> [Exercise details]
Quote the following records word for word, reproducing every line.

Data records
-*-
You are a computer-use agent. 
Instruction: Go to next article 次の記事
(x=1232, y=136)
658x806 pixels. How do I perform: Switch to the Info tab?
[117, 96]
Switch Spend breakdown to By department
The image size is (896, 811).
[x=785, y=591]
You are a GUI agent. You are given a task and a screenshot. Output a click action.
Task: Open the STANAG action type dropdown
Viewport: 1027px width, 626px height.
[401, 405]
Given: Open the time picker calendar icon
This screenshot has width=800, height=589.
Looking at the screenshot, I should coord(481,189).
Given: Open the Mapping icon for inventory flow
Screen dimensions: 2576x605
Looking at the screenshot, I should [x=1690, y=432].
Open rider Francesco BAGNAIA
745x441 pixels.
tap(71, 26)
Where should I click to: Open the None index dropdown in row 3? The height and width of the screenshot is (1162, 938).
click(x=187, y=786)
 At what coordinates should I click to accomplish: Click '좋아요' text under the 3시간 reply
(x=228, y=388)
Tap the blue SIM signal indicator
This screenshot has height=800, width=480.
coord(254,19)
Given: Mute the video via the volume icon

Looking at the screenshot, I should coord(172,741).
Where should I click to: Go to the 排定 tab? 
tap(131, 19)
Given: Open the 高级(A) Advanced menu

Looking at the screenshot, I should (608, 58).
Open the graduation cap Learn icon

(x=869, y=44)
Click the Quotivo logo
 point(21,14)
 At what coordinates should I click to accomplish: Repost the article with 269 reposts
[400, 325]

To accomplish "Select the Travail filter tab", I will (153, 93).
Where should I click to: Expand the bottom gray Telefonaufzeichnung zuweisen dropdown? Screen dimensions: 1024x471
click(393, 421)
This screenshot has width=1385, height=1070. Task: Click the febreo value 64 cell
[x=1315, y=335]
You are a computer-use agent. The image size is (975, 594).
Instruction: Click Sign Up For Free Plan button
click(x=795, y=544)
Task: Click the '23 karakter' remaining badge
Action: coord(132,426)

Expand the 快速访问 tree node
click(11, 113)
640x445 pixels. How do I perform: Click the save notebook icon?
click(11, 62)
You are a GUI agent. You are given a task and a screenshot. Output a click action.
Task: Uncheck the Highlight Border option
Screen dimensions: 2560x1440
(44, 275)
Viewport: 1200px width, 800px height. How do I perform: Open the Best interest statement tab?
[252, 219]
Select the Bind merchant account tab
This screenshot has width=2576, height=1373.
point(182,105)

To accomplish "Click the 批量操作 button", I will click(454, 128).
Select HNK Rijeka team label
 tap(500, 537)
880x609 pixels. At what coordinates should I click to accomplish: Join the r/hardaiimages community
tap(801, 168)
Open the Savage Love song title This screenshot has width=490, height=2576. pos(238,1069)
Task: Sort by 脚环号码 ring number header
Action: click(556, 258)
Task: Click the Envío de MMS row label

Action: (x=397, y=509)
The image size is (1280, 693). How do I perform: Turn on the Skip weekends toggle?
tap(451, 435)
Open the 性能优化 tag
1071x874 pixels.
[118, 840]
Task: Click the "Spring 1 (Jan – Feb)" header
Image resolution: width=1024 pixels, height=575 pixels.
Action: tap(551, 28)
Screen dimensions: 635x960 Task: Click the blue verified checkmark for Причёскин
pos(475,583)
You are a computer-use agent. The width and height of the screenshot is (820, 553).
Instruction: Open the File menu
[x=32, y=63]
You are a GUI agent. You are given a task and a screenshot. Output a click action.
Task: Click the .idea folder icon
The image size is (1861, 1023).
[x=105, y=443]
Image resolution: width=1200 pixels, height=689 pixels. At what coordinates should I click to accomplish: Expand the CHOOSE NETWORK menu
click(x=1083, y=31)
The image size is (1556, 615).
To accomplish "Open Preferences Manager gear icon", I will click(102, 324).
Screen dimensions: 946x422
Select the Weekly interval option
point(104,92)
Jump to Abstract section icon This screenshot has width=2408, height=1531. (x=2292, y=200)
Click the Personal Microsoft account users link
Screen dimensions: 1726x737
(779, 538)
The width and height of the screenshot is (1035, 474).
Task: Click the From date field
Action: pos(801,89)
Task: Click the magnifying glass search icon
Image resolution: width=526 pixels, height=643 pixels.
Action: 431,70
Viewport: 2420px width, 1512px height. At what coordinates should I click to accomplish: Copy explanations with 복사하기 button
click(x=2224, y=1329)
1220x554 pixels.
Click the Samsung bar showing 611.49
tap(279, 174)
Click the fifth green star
-*-
> [Written solution]
You are a computer-use agent. 
Instruction: Go to next article 次の記事
(x=1232, y=136)
658x806 pixels. How do I perform: Switch to the Info tab?
[117, 96]
Switch Spend breakdown to By department
The image size is (896, 811).
[x=785, y=591]
You are a GUI agent. You are given a task and a screenshot. Output a click action.
Task: Open the STANAG action type dropdown
Viewport: 1027px width, 626px height.
[401, 405]
Given: Open the time picker calendar icon
This screenshot has width=800, height=589.
Looking at the screenshot, I should coord(481,189).
Given: Open the Mapping icon for inventory flow
Screen dimensions: 2576x605
Looking at the screenshot, I should [x=1690, y=432].
Open rider Francesco BAGNAIA
745x441 pixels.
tap(71, 26)
Where should I click to: Open the None index dropdown in row 3? The height and width of the screenshot is (1162, 938).
click(x=187, y=786)
 At what coordinates should I click to accomplish: Click '좋아요' text under the 3시간 reply
(x=228, y=388)
Tap the blue SIM signal indicator
This screenshot has height=800, width=480.
coord(254,19)
Given: Mute the video via the volume icon

Looking at the screenshot, I should coord(172,741).
Where should I click to: Go to the 排定 tab? 
tap(131, 19)
Given: Open the 高级(A) Advanced menu

Looking at the screenshot, I should (608, 58).
Open the graduation cap Learn icon

(x=869, y=44)
Click the Quotivo logo
 point(21,14)
 At what coordinates should I click to accomplish: Repost the article with 269 reposts
[400, 325]

To accomplish "Select the Travail filter tab", I will (153, 93).
Where should I click to: Expand the bottom gray Telefonaufzeichnung zuweisen dropdown? Screen dimensions: 1024x471
click(393, 421)
This screenshot has width=1385, height=1070. Task: Click the febreo value 64 cell
[x=1315, y=335]
You are a computer-use agent. The image size is (975, 594).
Instruction: Click Sign Up For Free Plan button
click(x=795, y=544)
Task: Click the '23 karakter' remaining badge
Action: coord(132,426)

Expand the 快速访问 tree node
click(11, 113)
640x445 pixels. How do I perform: Click the save notebook icon?
click(11, 62)
You are a GUI agent. You are given a task and a screenshot. Output a click action.
Task: Uncheck the Highlight Border option
Screen dimensions: 2560x1440
(44, 275)
Viewport: 1200px width, 800px height. How do I perform: Open the Best interest statement tab?
[252, 219]
Select the Bind merchant account tab
This screenshot has width=2576, height=1373.
point(182,105)

To accomplish "Click the 批量操作 button", I will click(454, 128).
Select HNK Rijeka team label
 tap(500, 537)
880x609 pixels. At what coordinates should I click to accomplish: Join the r/hardaiimages community
tap(801, 168)
Open the Savage Love song title This screenshot has width=490, height=2576. pos(238,1069)
Task: Sort by 脚环号码 ring number header
Action: click(556, 258)
Task: Click the Envío de MMS row label

Action: (x=397, y=509)
The image size is (1280, 693). How do I perform: Turn on the Skip weekends toggle?
tap(451, 435)
Open the 性能优化 tag
1071x874 pixels.
[118, 840]
Task: Click the "Spring 1 (Jan – Feb)" header
Image resolution: width=1024 pixels, height=575 pixels.
Action: tap(551, 28)
Screen dimensions: 635x960 Task: Click the blue verified checkmark for Причёскин
pos(475,583)
You are a computer-use agent. The width and height of the screenshot is (820, 553).
Instruction: Open the File menu
[x=32, y=63]
You are a GUI agent. You are given a task and a screenshot. Output a click action.
Task: Click the .idea folder icon
The image size is (1861, 1023).
[x=105, y=443]
Image resolution: width=1200 pixels, height=689 pixels. At what coordinates should I click to accomplish: Expand the CHOOSE NETWORK menu
click(x=1083, y=31)
The image size is (1556, 615).
To accomplish "Open Preferences Manager gear icon", I will click(102, 324).
Screen dimensions: 946x422
Select the Weekly interval option
point(104,92)
Jump to Abstract section icon This screenshot has width=2408, height=1531. (x=2292, y=200)
Click the Personal Microsoft account users link
Screen dimensions: 1726x737
(779, 538)
The width and height of the screenshot is (1035, 474).
Task: Click the From date field
Action: pos(801,89)
Task: Click the magnifying glass search icon
Image resolution: width=526 pixels, height=643 pixels.
Action: 431,70
Viewport: 2420px width, 1512px height. At what coordinates should I click to accomplish: Copy explanations with 복사하기 button
click(x=2224, y=1329)
1220x554 pixels.
Click the Samsung bar showing 611.49
tap(279, 174)
Click the fifth green star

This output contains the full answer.